Reply to [Discussion] is attention an explanation? by Longjumping_Essay498

Attention maps can be a type of explanation.

It tells you what the model was looking at when it generated a word or identified an image, but it doesn't tell you why it looked at those bits or why it made the decision it did. You can get some useful information by looking at it, but not everything you need to explain the model.

currentscurrents t1_j2ege8h wrote on December 31, 2022 at 5:37 PM

Reply to comment by Ok_Reference_7489 in An Open-Source Version of ChatGPT is Coming [News] by lambolifeofficial

https://github.com/lucidrains/PaLM-rlhf-pytorch

currentscurrents t1_j2ef37r wrote on December 31, 2022 at 5:28 PM

Reply to comment by Ok_Reference_7489 in An Open-Source Version of ChatGPT is Coming [News] by lambolifeofficial

Right, he's not the developer - it's just an article about the project.

currentscurrents t1_j2czmdk wrote on December 31, 2022 at 9:16 AM

Reply to comment by bluehands in [R] 2022 Top Papers in AI — A Year of Generative Models by designer1one

Basically anything you can generate, you can also classify. Most of the image generators use CLIP for guidance, so if they can generate a sad face (and they can), CLIP can tell you whether or not a face is sad.

currentscurrents t1_j2csenb wrote on December 31, 2022 at 7:41 AM

Reply to comment by nogop1 in [R] LAMBADA: Backward Chaining for Automated Reasoning in Natural Language - Google Research 2022 - Significantly outperforms Chain of Thought and Select Inference in terms of prediction accuracy and proof accuracy. by Singularian2501

The number of layers is a hyperparameter, and people do optimization to determine the optimal values for hyperparameters.

Model size does seem to be a real scaling law. It's possible that we will come up with better algorithms that work on smaller models, but it's also possible that neural networks need to be big to be useful. With billions of neurons and an even larger number of connections/parameters, the human brain is certainly a very large network.

currentscurrents t1_j2cm36p wrote on December 31, 2022 at 6:26 AM

Reply to An Open-Source Version of ChatGPT is Coming [News] by lambolifeofficial

TL;DR they want to take another language model (Google’s PaLM) and do Reinforcement Learning with Human Feedback (RLHF) on it like OpenAI did for ChatGPT.

At this point they haven't actually done it yet, since they need both compute power and human volunteers to do the training:

>Human volunteers will be employed to rank those responses from best to worst, using the rankings to create a reward model that takes the original model’s responses and sorts them in order of preference, filtering for the top answers to a given prompt.

>However, the process of aligning this model with what users want to accomplish with ChatGPT is both costly and time-consuming, as PaLM has a massive 540 billion parameters. Note that the cost of developing a text-generating model with only 1.5 billion parameters can reach up to $1.6 million.

Since it has 540b parameters, you will still need a GPU cluster to run it.

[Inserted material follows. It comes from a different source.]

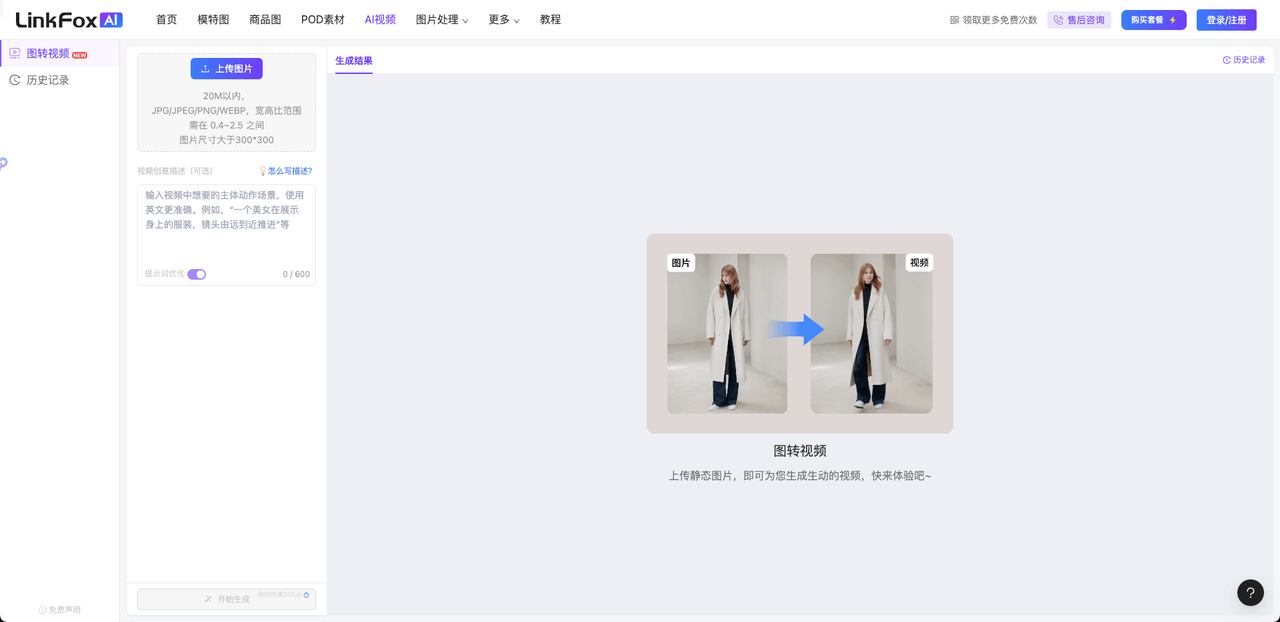Expand the 图片处理 dropdown menu
The width and height of the screenshot is (1280, 622).
tap(442, 20)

currentscurrents t1_j2by81g wrote on December 31, 2022 at 2:53 AM

Reply to [R] LAMBADA: Backward Chaining for Automated Reasoning in Natural Language - Google Research 2022 - Significantly outperforms Chain of Thought and Select Inference in terms of prediction accuracy and proof accuracy. by Singularian2501

So, if I'm understanding right:

Backwards chaining is an old classical algorithm for logic proving.
They've implemented backwards chaining using a bunch of language models, so it works well with natural text.
Given a knowledge base (which are available as datasets these days), it can decompose a statement and check if it's logically consistent with that knowledge.
The reason they're interested in this is to use it as a training function to make language models more accurate.

This is effectively an old "expert system" from the 70s built out of neural networks. I wonder what other classical algorithms you can implement with neural networks.

I also wonder if you could use this to create its own knowledge base from internet data. Since the internet is full of contradicting information, you would have to compare new data against existing data somehow and decide which to keep.